Which lines run from the one containing "How do I perform: Open" through the end of the data? Write them out exactly, with the pictures left out.
====================
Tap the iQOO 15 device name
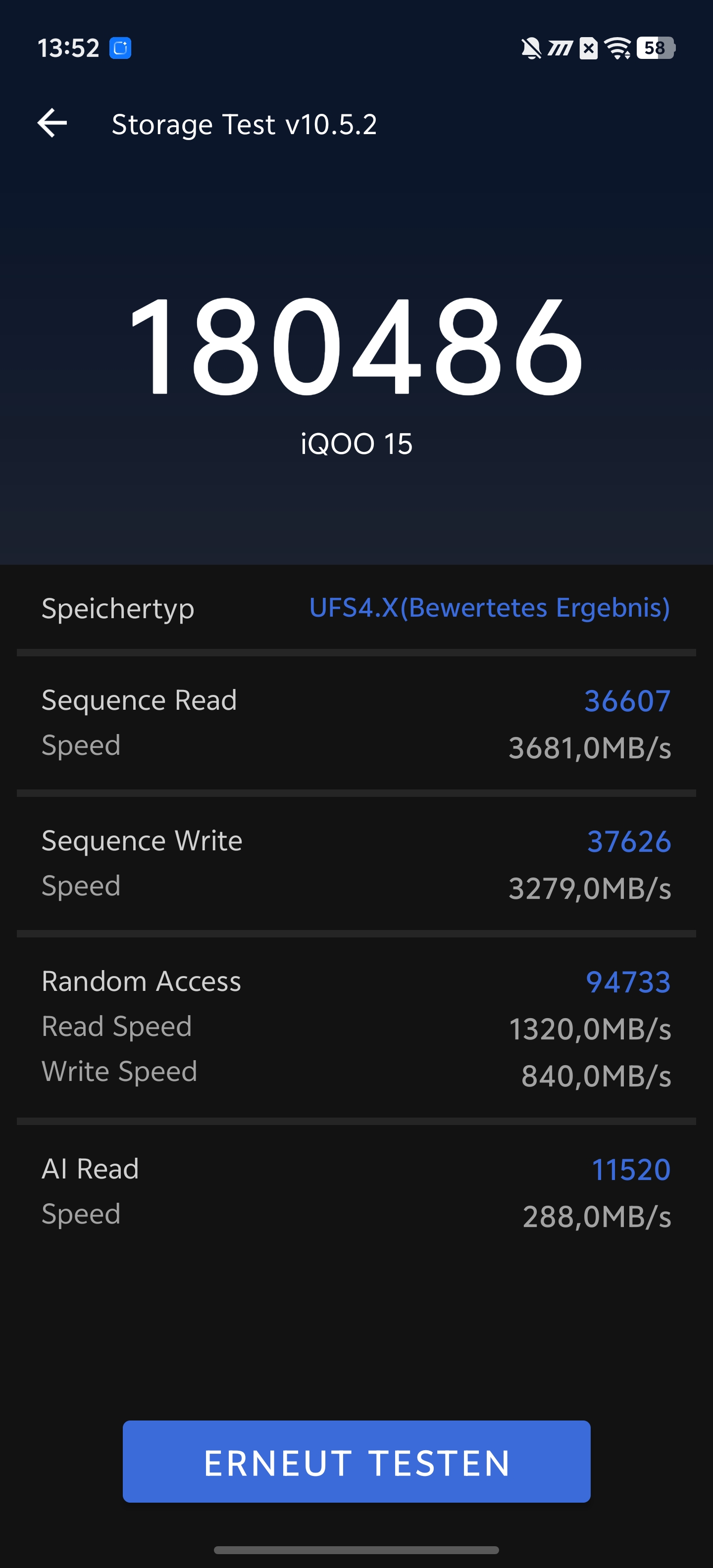 (356, 444)
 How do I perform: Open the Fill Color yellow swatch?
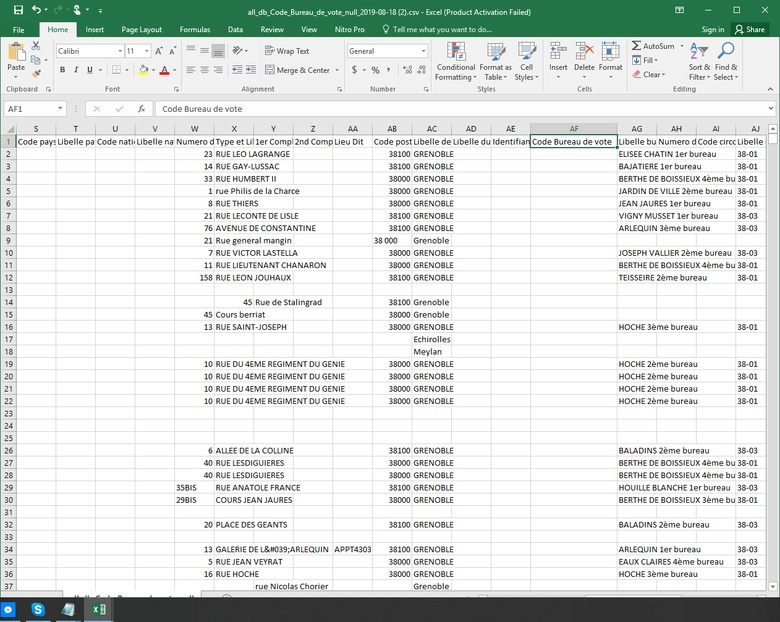(x=143, y=70)
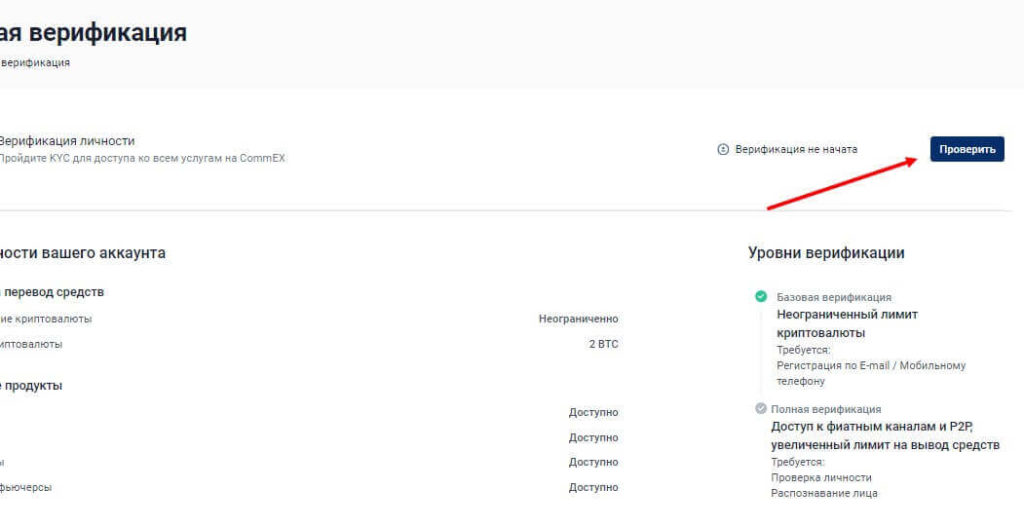Click the Уровни верификации heading

pyautogui.click(x=826, y=253)
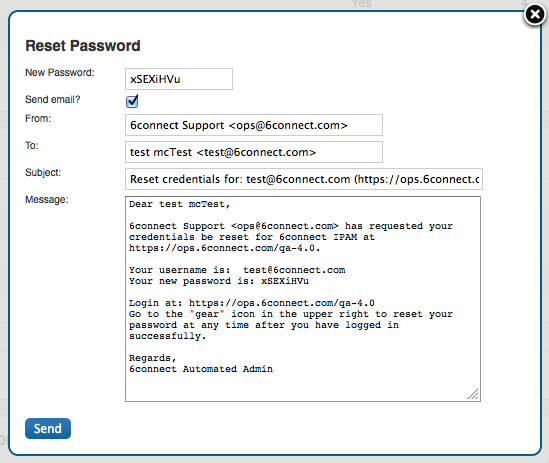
====================
### EXERCISE SOLUTION
 How do I perform: Open the Fill Color yellow swatch?
(x=143, y=70)
Click the Уровни верификации heading

pyautogui.click(x=826, y=253)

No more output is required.